Rozdział 3

650 85 30
                                    

Chapter Text

Jest 24.12.2011 rok

Długo nie pisałem.

Rodzice byli na wywiadówce i stwierdzili, że opuściłem się w nauce. Mam też wiele spóźnień i nieobecności. Nie mogę im powiedzieć prawdy.

Dziś są moje urodziny - wszystkiego najlepszego, Louis :)

Nienawidzę zimy, śniegu i mrozu. Ta pora roku mogłaby w ogóle nie istnieć. Jednak coś w niej jest. Bo jak wyglądałby Mikołaj bez kożucha? Co kojarzyłoby się z terminem „święta"?

Siedzę przy kominku i obserwuję śnieg. Choinka rozświetla pokój swoim blaskiem, a pod nią leżą prezenty. Niedługo telewizor zamilknie i cała rodzina zacznie dzielić się opłatkiem. Jeśli zjemy wszystko ze stołu, będziemy mogli odpakować podarunki.

Magia, hm... Co może jej przeszkodzić? Zayn? Liam? Niall?

Wczoraj Hannah zaprosiła mnie na imprezę. Każdy miał ubrać się na czerwono i przynieść coś do jedzenia. Było z tym trochę zamieszania, bo jej mama się nie zgadzała, a potem kilka osób odmówiło przyjścia. W końcu wszyscy ją wystawili.

Przyszedłem pod dom Hannah, zadzwoniłem domofonem, a kiedy wyszła, zapytała:

- Louis? To ty?

- Tak! Wszyscy już przyszli?

- Tylko ty! - odkrzyknęła.

W końcu dostrzegłem łzy w jej oczach.

- Przyjedzie jeszcze moja siostra z Nowego Jorku!

Spochmurniałem. Nie miałem ochoty na nowe znajomości.

Siedzieliśmy w piwnicy - tam Hannah ma swój pokój. Mówiła o filmach, książkach i swoim szynszylu, Daffim, który bez przerwy gryzł swoją klatkę. Jest taki obleśny, że robi mi się niedobrze za każdym razem, kiedy Hannah bierze go na ręce.
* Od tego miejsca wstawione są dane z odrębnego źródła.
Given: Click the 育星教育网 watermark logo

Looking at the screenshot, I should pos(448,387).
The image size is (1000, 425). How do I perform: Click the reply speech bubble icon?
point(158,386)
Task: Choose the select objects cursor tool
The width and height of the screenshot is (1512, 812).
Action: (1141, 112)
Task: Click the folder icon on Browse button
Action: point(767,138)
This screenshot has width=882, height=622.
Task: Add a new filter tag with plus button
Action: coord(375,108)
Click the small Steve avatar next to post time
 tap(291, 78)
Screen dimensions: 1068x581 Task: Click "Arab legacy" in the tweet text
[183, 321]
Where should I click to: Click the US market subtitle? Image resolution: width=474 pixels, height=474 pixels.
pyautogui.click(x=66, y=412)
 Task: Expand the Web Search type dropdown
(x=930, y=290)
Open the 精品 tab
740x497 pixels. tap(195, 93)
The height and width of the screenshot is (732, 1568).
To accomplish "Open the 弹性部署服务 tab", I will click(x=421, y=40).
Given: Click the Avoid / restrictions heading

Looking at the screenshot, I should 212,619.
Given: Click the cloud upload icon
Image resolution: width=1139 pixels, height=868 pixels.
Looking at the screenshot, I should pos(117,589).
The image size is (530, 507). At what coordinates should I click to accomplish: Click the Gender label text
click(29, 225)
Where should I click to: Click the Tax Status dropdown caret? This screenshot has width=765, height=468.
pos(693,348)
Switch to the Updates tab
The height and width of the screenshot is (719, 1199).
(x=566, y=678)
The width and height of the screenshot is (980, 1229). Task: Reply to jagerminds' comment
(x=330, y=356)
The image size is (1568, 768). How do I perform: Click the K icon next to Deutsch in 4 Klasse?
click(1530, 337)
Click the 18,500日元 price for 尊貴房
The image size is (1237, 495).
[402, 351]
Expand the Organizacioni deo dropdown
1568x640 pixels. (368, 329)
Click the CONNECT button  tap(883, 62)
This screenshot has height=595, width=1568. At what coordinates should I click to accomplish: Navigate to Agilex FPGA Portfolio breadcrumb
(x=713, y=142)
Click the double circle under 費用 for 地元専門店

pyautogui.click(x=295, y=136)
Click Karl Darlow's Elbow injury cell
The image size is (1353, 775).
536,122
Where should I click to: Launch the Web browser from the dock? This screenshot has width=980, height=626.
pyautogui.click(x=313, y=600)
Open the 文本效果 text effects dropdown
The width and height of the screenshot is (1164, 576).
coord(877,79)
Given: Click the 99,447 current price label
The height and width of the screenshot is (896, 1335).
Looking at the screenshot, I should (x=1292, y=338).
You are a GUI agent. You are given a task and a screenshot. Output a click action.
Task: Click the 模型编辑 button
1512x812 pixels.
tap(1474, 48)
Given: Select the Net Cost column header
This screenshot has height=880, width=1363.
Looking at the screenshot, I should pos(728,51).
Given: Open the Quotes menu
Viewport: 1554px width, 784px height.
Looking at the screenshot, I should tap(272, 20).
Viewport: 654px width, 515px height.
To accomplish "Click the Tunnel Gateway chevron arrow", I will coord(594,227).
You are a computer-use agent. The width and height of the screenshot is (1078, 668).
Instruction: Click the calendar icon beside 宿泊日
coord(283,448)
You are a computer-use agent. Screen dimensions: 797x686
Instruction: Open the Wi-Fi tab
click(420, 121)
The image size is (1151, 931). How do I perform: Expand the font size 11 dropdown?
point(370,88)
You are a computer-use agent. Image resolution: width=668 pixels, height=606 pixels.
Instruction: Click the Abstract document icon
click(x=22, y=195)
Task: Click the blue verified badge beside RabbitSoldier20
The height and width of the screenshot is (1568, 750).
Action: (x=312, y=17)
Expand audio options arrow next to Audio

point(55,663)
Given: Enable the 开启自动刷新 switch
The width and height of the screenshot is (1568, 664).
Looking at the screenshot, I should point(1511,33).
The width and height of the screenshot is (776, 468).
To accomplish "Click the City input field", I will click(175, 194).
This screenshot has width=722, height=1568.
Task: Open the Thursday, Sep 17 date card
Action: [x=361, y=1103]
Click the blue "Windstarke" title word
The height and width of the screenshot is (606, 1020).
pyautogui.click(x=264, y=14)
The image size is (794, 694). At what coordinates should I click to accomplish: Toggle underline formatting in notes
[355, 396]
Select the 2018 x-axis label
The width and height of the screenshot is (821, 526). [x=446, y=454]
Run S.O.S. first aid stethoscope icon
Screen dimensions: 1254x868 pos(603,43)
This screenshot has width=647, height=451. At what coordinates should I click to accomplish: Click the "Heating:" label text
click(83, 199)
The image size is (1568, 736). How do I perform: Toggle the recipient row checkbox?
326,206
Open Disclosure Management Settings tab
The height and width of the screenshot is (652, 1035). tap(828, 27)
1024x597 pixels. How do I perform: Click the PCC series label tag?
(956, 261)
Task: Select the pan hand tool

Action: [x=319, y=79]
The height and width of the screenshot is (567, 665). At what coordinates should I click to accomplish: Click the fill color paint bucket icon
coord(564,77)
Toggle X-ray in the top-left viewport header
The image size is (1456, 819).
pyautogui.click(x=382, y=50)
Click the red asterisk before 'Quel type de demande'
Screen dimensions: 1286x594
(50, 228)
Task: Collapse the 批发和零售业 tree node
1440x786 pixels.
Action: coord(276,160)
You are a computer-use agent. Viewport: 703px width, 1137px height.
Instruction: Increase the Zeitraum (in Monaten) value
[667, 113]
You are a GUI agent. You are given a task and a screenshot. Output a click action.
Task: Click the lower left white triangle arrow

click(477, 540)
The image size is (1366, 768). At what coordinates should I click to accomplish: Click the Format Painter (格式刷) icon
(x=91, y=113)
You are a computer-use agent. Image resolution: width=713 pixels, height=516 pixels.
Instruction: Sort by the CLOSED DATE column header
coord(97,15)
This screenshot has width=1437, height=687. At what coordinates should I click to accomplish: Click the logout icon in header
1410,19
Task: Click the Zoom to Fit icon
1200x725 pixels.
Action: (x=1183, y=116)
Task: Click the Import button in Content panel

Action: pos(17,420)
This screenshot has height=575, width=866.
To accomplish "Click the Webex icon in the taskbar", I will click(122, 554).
Potem zadzwoniła jej siostra i powiedziała, że samolot się spóźni. Hannah wydawała się nie przejmować.

I nagle ktoś zadzwonił do drzwi, a Hannah zostawiła mnie tam na dole i poszła otworzyć. Słyszałem dochodzące z góry śmiechy i rozmowy - na końcu tupot. Do piwnicy weszło parę osób, tłumacząc, że udało im się jednak przyjść. Jakieś pół godziny później dotarli następni i następni... I w całym tym zamieszaniu, nie zdążyłem się zorientować, że Zayn, Liam i Niall też tam są.

Impreza rozkręcała się. Widziałem jak Liam i Zayn próbują upić Nialla. Obracali nim jak marionetką, wlewali w niego coraz więcej. W końcu Niall wyszedł na stół i zawołał pijackim tonem:

- LUDZIE! SŁU- SŁUCHAJCIE!

Kątem oka widziałem Liama, przyciszającego muzykę.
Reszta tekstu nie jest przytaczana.